For those not familiar with the channel, BBC Three is ‘youth orientated’ with a heavy bias to comedy, with a mix of home-grown productions and US imports. Its viewing figures have been pretty poor of late and a move to digital-only platform makes sense. There’s lots of evidence that the youth market is watching on demand and on the move with mobile device viewing figures on the up and up. Twenty-five percent of viewing by 16-24 year olds is to catch-up or other screens and over the next few years that is expected to reach 40% (BBC figures).

Now whether you take this view or the view that BBC Three simply wasn’t very good, it does throw up some interesting possibilities for the BBC. Later in the week, we also heard that a BBC review proposed scrapping the licence fee in favour of subscriptions. A 12-strong panel established by James Purnell, the corporation’s director of strategy and digital is said to have made the recommendation to the BBC’s executive board. However, on Saturday night the BBC denied the claim. But that doesn’t mean it’s an idea that shouldn’t be considered. David Elstein, a former Sky and ITV television executive, who was a member of the review panel, said: “It makes more sense for the BBC to move to subscription from 2020, which is about the date when set-boxes go, and standard definition is phased out to high definition.”

Of course, it does. It makes huge sense. Because as well as the usual broadcast rivals, BBC digital execs have been getting particularly interested in the rise of services such as Netflix, especially now they are in the business of content creation with recent success stories such as ‘House of Cards’ and ‘Orange Is the New Black’. 

And they are already laying the groundwork. The BBC Trust has approved plans to allow users to pay to download programmes from an online BBC Store. The BBC iPlayer will be extended to offer programmes free up to 30 days after broadcast and will include links to allow users to buy programmes from the BBC Store, which will be run by BBC Worldwide, the commercial arm of the corporation. The BBC iPlayer, available as part of the public service (paid for by the annual licence fee) in the United Kingdom, plans to extend the free catch-up window for viewing programmes from 7 to 30 days. Search will be integrated across catch-up and commercially available programmes, with a “seamless purchasing experience” through a “single BBC account registration” Sound familiar, Netflix users?

But why only for overseas users who use BBC Worldwide? Why not look at new commercial models? We put up with this from every other broadcaster so why not the BBC? Surely, the time has come to modernise.

There are some of you who might think we’ve been here before. Many will remember the Project Kangaroo disaster, the last effort to establish a similar model of selling online video outside the catch-up window, which did not pass the Competition Commission rules.

But the broadcast world and, perhaps more pointedly, the political world are very different places now.

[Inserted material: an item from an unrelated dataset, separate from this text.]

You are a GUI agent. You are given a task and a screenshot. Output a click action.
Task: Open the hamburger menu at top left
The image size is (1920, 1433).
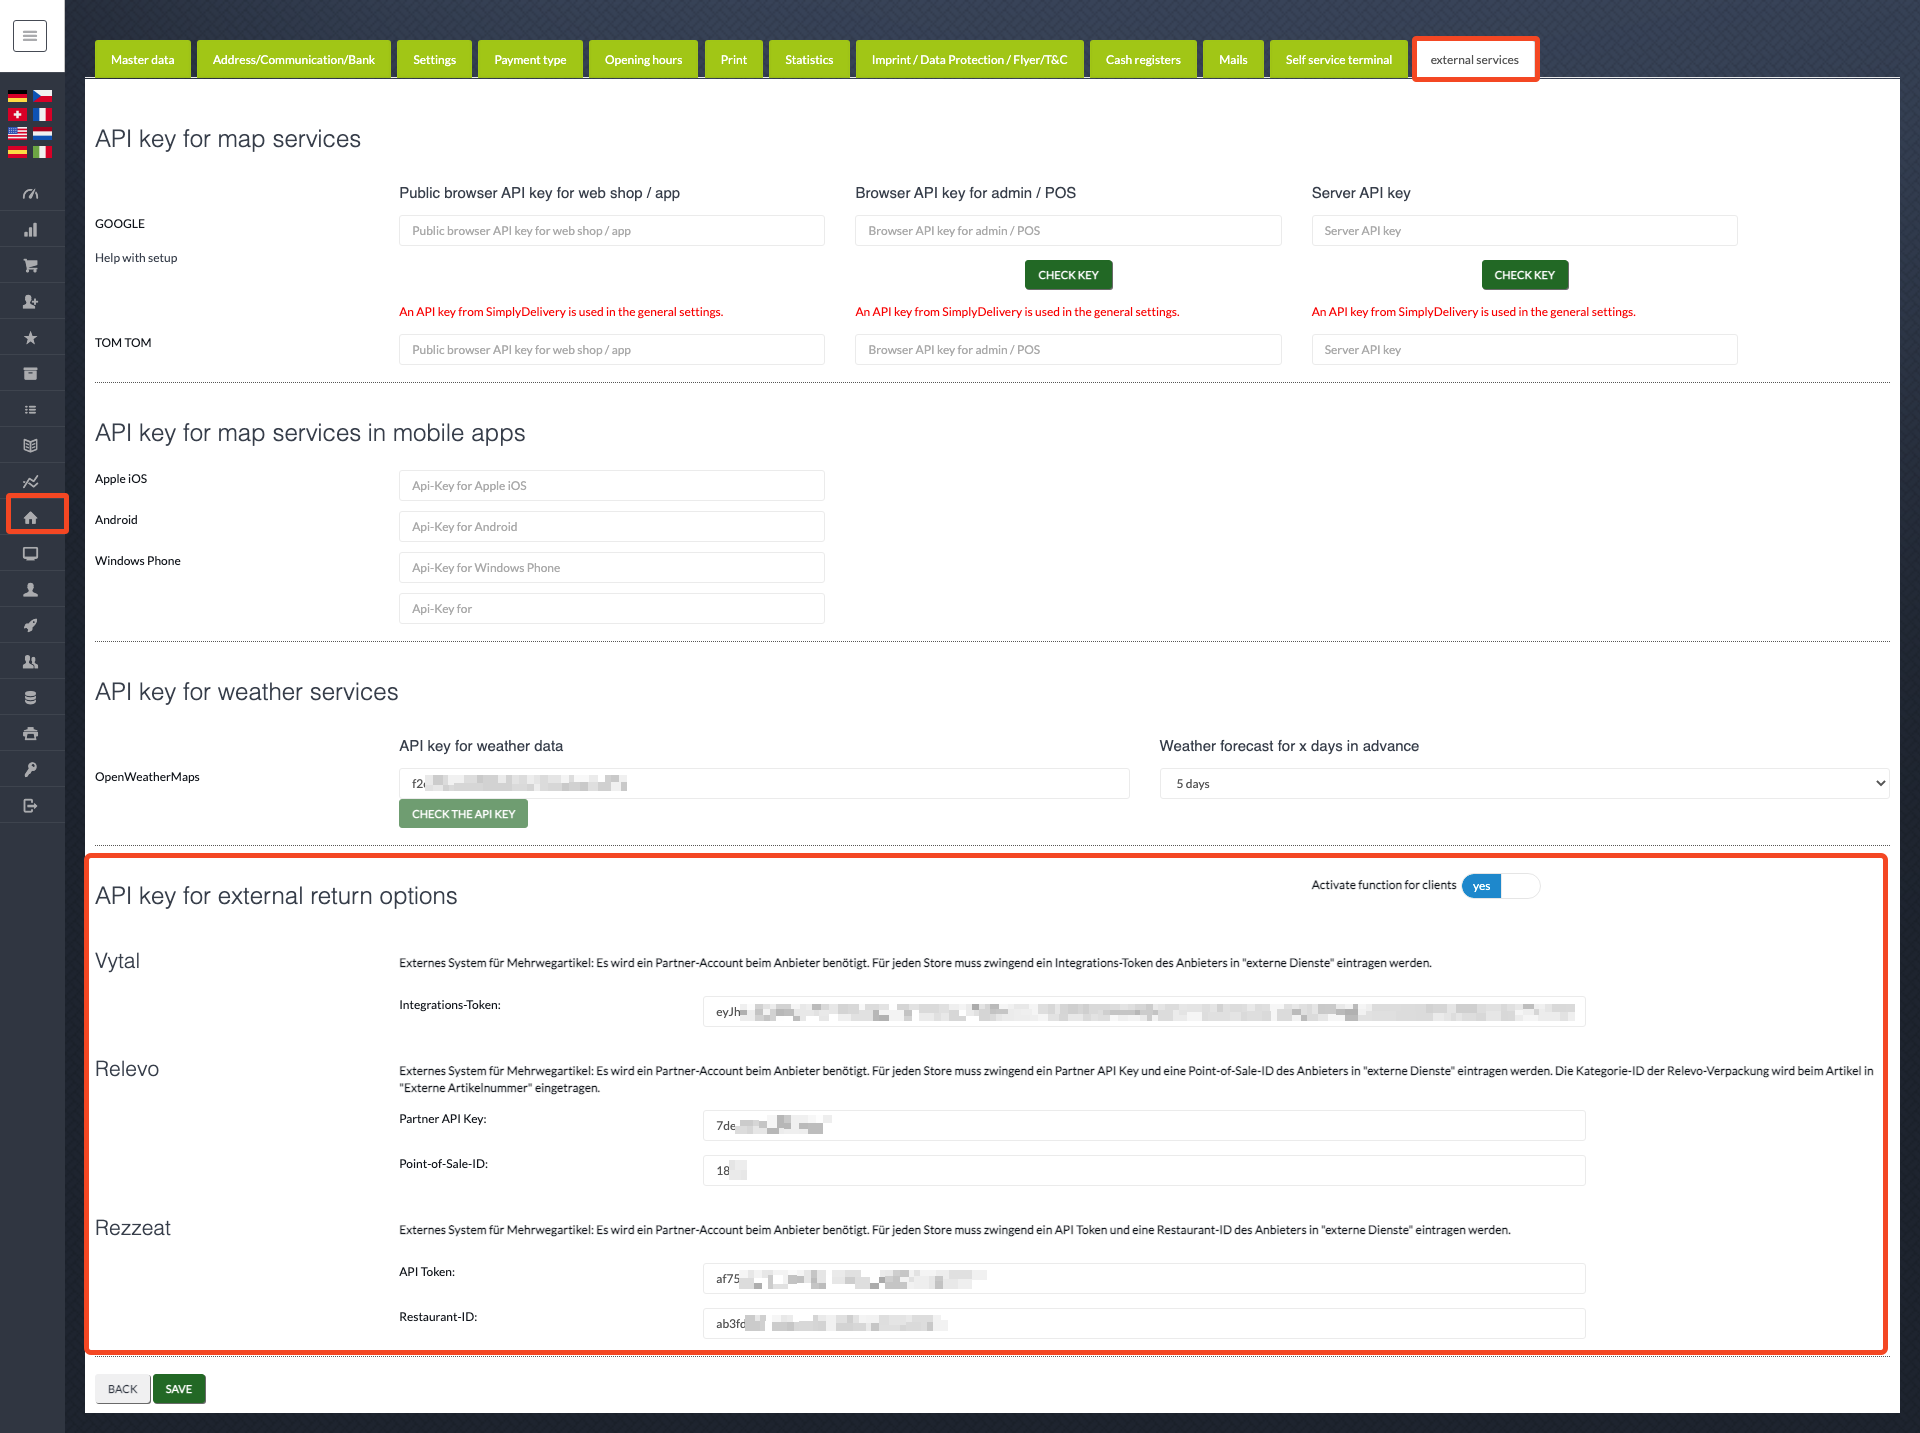30,37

There is a growing feeling that the BBC is overly subsidised and needs to stand on its own two feet more than it does. And it is certainly becoming increasingly apparent that it will need to do it digitally and by exploring innovative new models, both creatively and commercially. There may be a nostalgic view of what the BBC has been but that’s not one the former viewers of BBC Three will hold and neither will many of that generation. The time to change is now.